Gestützt werde die lebendige Gründerszene vom gut entwickelten Markt für Risikokapital, meint Adoni. Nach Angaben des israelischen Marktforschers IVC Research Center sammelten High-Tech-Firmen im vergangenen Jahr 1,9 Milliarden Dollar Risikokapital ein. Zum Vergleich: In Deutschland ging die Risikokapitalfinanzierung von 717 Millionen auf 521 Millionen Euro zurück. 700 bis 800 Start-ups schauen Adoni und seine Partner bei JVP sich pro Jahr an. „In ein Prozent davon investieren wir“, sagt er.

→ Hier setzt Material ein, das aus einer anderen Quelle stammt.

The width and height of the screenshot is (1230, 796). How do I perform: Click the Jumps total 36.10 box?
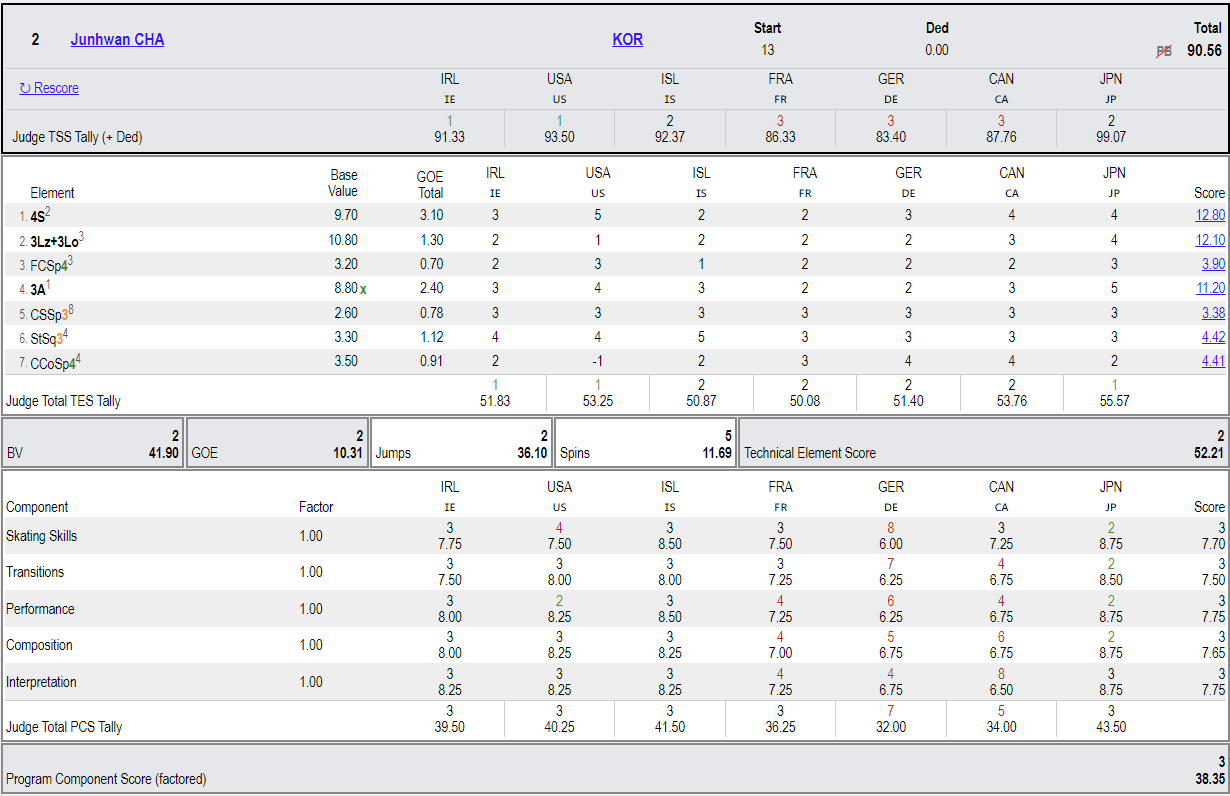coord(461,443)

Bei Wibbitz mit seiner Text-zuVideo-Technologie ist JVP allerdings nicht zum Zuge gekommen. Hier hat einer der reichsten Männer der Welt, Li Ka-shing aus Hongkong, investiert. Zohar Dayan zeigt auf einem Tablet anhand eines Internetartikels über die britische Sängerin Adele, wie die Technik funktioniert: Die Software analysiert den Inhalt des Textes, sucht dazu Inhalte wie Bilder und Grafiken, visualisiert einige Textpassagen und eine Stimme fasst dabei die wichtigsten Inhalte des Textes zusammen. Das alles, so verspricht Dayan, soll in nur wenigen Sekunden passieren – ganz automatisch. „Die Software versteht, was wichtig ist“, behauptet er.

Dahinter stehe das Konzept des Neuro-Linguistischen Programmierens (NLP). 50 000 kleinere Webseiten setzten die Wibbitz-Technik bereits ein. 17 Millionen Videos würden jeden Monat angeschaut. Für die Medienkonzerne sei das eine ganz neue Art, ihre Inhalte zu vermarkten, sagt Dayan. „Stellen Sie sich vor, Sie müssen nur auf Play drücken.“ Bisher versteht die Software nur englische Texte. In sechs Monaten soll es dann auch möglich sein, aus deutschen Texte von Webseiten automatisch Videos zu erstellen.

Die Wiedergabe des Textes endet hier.